Aktivizim, kelime anlamı olarak aksiyonizm ve etkincilik demektir. Yani toplumsal değişim getirmek adına bilinçli şekilde uygulanan eylemlerdir. Sıklıkla protesto ve muhaliflik ile karıştırılsa da aktivizm, doğru bulunanı desteklemek ve yanlış bulunanı daha iyisi ile değiştirmek için yapılan bilinçli faaliyetlerdir. Aktivizm en yalın haliyle bir amacı gerçekleştiren araçtır.

Aktivizmin onlarca türü var elbette. PR'ı da sadece medya aktivizmi ya da internet aktivizmi ile sınırlandırmak doğru olmaz. Çok daha genel geçer ve kapsayıcı bir aktivizm duruşu olmalı PR'ın elindeki güçle doğru orantılı olarak. Örneğin STK'lar, aktivist PR uygulamalarına iyi bir örnek teşkil eder. Pek çok farklı toplumsal konuda çalışan STK'ların kurguladığı ve uyguladığı iletişim PR anlamında aktivist bir tutuma sahiptir. Amaç toplumu doğru bilgilendirerek, konuyla ilgili toplumun farkındalığını sağlamak ve desteğini almaktır. Yani PR'ın aktivist gücü yabancı olunan bir durum değil.


Aktivizm ve PR

Bu konuda bizim önermemiz, hali hazırda uygulanmakta olan aktivist PR uygulamalarının kapsamını genişletmek yönünde. En basit haliyle her PR uygulayıcısı yapacağı iletişim kurgusunun temeline toplum çıkarlarını, toplumu doğru bilgilendirme arzusunu ve şeffaflık prensibini koyarsa; silsile halinde iyileşme ve değişim gelir. PR böyledir, nitelikli bir iş yapıldığında herkes daha niteliklisini yapmak ister. Rekabete de kendini geliştirmeye de çok elverişli bir alandır. Aktivist PR'a ön ayak olabilecek nitelikle bir PR uygulaması ardından pek çok aktivist ruhlu PR uygulamasını da beraberinde getirecektir.

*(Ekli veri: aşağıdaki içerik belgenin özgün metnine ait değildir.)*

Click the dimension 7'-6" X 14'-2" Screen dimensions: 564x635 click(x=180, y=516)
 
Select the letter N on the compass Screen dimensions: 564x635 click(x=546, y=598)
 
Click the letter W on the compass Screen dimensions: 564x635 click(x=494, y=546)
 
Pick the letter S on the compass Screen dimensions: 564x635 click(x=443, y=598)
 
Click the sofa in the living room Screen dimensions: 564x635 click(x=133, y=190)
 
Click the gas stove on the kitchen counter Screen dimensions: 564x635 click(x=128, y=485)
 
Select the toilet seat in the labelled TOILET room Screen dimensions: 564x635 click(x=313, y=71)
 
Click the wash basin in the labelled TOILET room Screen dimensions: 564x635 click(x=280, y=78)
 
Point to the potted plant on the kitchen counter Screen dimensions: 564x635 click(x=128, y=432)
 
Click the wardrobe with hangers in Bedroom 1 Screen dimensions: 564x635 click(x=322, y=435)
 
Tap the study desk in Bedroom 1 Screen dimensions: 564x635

Bu değişim için her PR uygulayıcısı oluşturacağı stratejinin temeline insanı, toplumu koymalı. Toplumu aldatmadan, gerçekleri çarpıtmadan; olanı olduğu gibi anlatmak yolunu tercih ettiğinde gelecek ilerlemenin başlattığı değişimi hep birlikte göreceğiz. Madem PR bugün hala lobicilik faaliyetleri ile anılıyor o zaman lobi faaliyetlerini gerçeği, iyiyi ve kolektife faydalı olanı talep etmek için neden kullanmayalım? Tüm PR profesyonelleri ile uzlaşmak; toplumsal uzlaşıyı da beraberinde getirecektir. Gücümüzü hatırlamanın ve en güçlü silahımız PR'ı kuşanmanın tam zamanı.